In fact, the press is all over this story, which has survived the 24-hour news cycle. Appearing in well over 100 media outlets, it aired as the lead story on Nightline last week, was covered in The New York Times, The Wall Street Journal, The New York Daily News, and continues to ricochet around the blogosphere.
However, the account you just read is a very partial account of what happened. The mainstream media loves the story of a sole, courageous girl going after a media empire, the proverbial David and Goliath gone girl. Here is the untold version of the story. Julia is a 14-year-old member of a growing group of girls aged 13-22 who are engaging in online activism -- the SPARKTeam. Using the skills she developed blogging as a SPARKteam member, Julia started with a blog about her distress at Seventeen's representations of girls. She and her friend Izzy Labbe, another SPARKteam member, went on to interview their friends and peers at their school to make a video about what other young people saw in the magazine's pages.
That experience of activism fueled the girls' desire to do something more. As a member of the SPARKteam, Julia had a community of peers and of adults who worked together to translate that desire into bigger actions: the petition, the mock photo shoot, the media coverage, the public discussion of the issue. As SPARK's influence grows, we are learning both the power of intergenerational work and also how hard it is to get people to believe that women and girls can work together effectively and creatively.
In the last week, skeptics implicitly accused Julia of "fronting" for a petition written by adults. Media coverage surgically removed information about and evidence of the scaffolding that SPARK provided this Seventeen campaign. First the blog, then the petition were pushed out on SPARK's website, Twitter feed and Facebook page and reposted and retweeted by our partners, whose constituencies spread the word to their constituencies and so on. Julia was supported in-house in our private SPARKteam Facebook community. Shelby Knox from change.org, Dana Edell, SPARK's Executive Director, and other SPARK adults structured the escalating campaign, tweaking the petition with Julia, calling the press conference at which Julia and other SPARKteam members held their mock photo shoot, arranging and attending the meeting that Julia and her mother had with Seventeen, supporting Julia as she represented SPARK so brilliantly in the national spotlight.
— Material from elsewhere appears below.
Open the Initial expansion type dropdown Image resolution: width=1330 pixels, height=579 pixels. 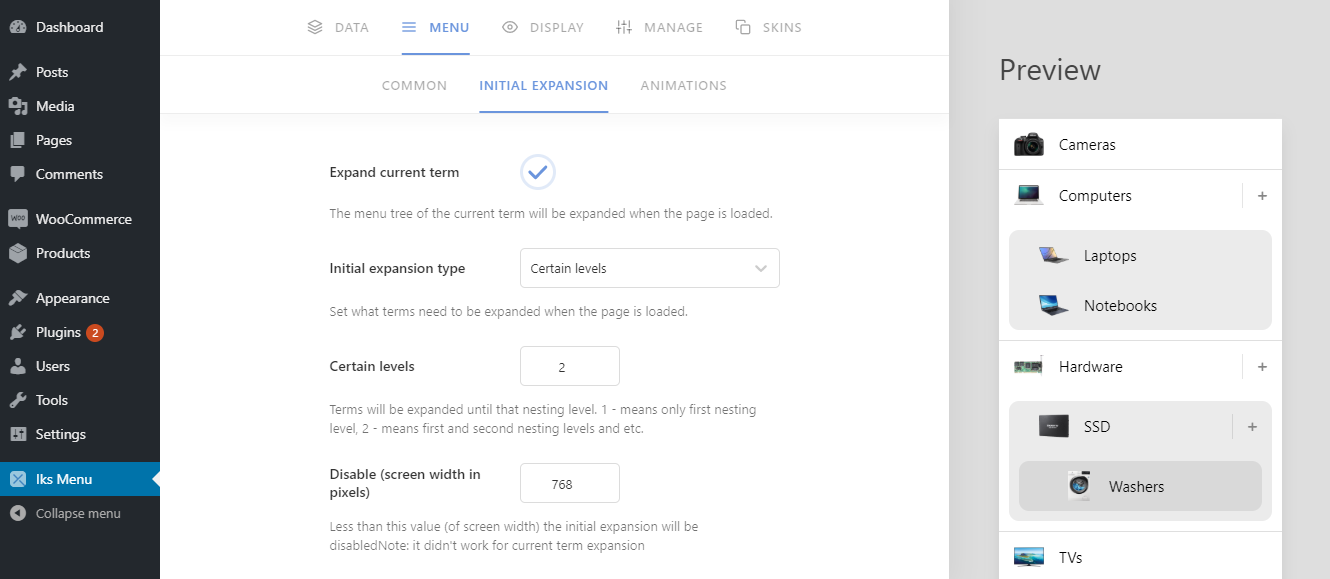(649, 268)
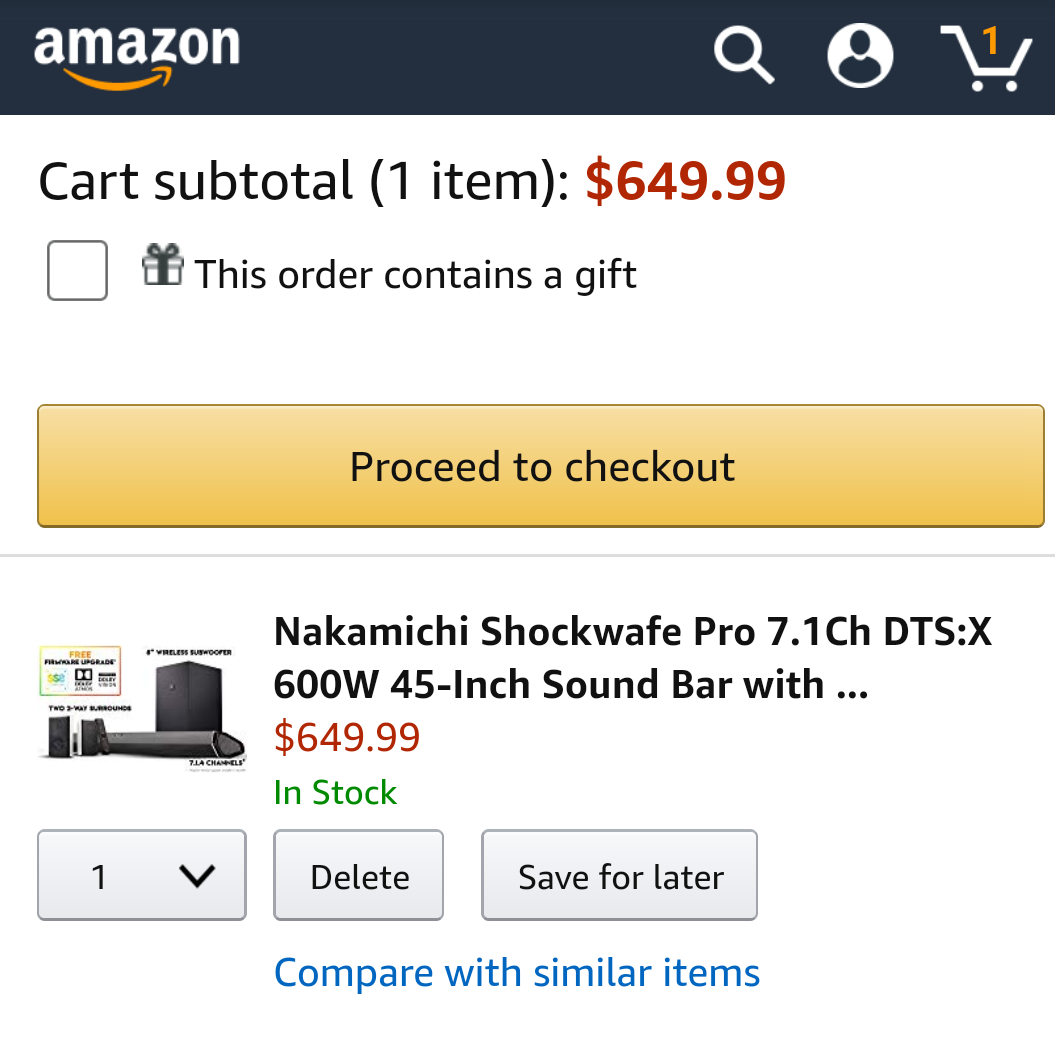The width and height of the screenshot is (1055, 1038).
Task: Click 'This order contains a gift' label
Action: [415, 274]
In a nutshell, at SPARK, we are thrilled to have incited public dialogue about a practice that has been escalating for years and needed a red flag. Yet we are also concerned. To position individual girls as doing this work alone is a way to marginalize a growing movement. To cover over the real way that women and girls are not fundamentally divided but are working together feeds the image of the angst-ridden teenage girl disengaged from the fretting, frustrated adult. And that is not an interesting story for the media -- it's a dangerous story.
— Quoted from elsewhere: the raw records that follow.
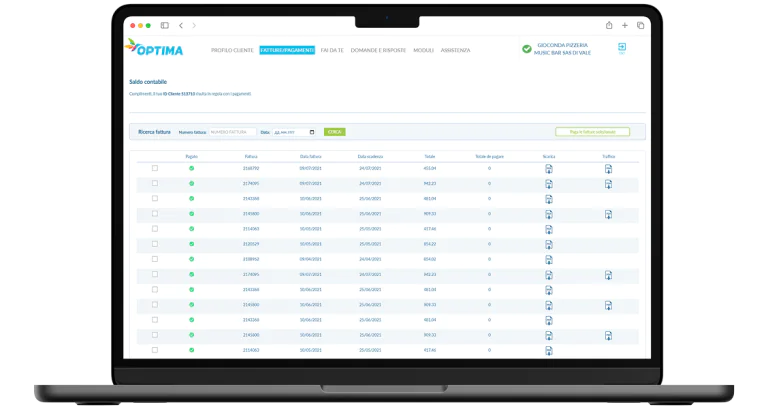The width and height of the screenshot is (768, 409).
Task: Open a new tab with the plus icon
Action: 624,25
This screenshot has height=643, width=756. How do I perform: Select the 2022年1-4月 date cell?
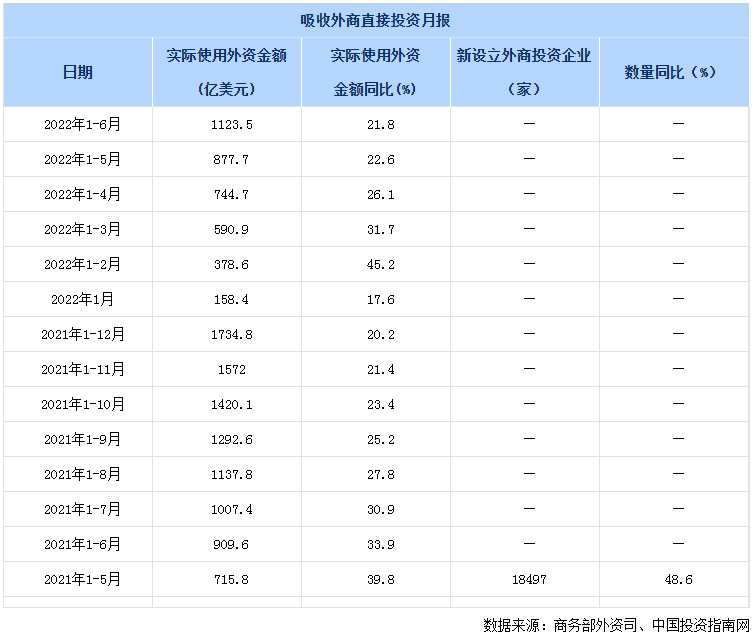point(82,194)
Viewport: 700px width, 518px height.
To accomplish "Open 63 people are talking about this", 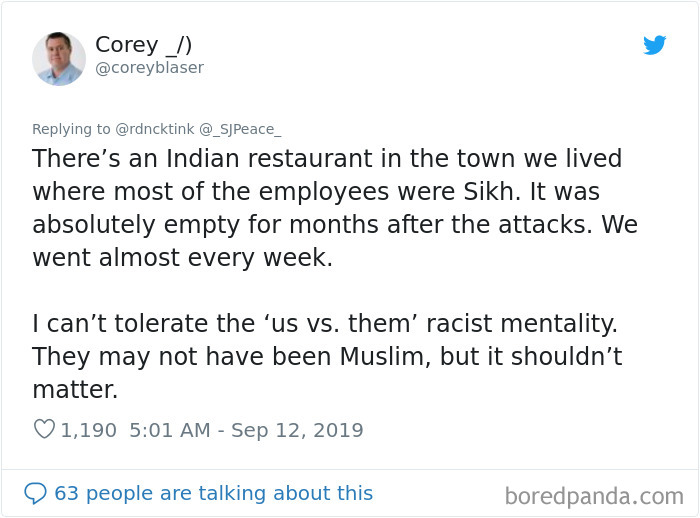I will [x=213, y=493].
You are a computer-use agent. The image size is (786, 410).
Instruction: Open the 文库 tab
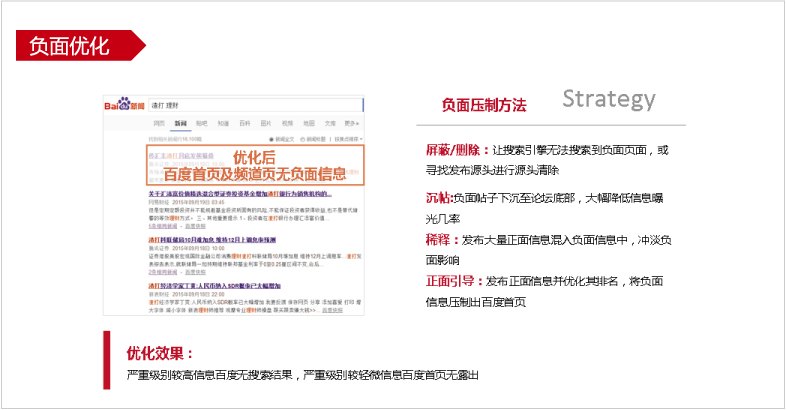click(x=330, y=122)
Girls and women are SPARKing change together every day to achieve what Jamia Wilson of the Women's Media Center, a SPARK partner, has described as "a cultural tipping point -- where sexualization of girls is no longer acceptable, tolerated or profitable." What is radical and what will in the end enable that change is the fact that it is women and girls working together, with the support of male allies, building an effective movement. That is what feminist activism looks like today. This kind of real story, this disruptive story, about women and girls joining together to demand a better, safer, more joyful world is being lived -- and it needs also to be told.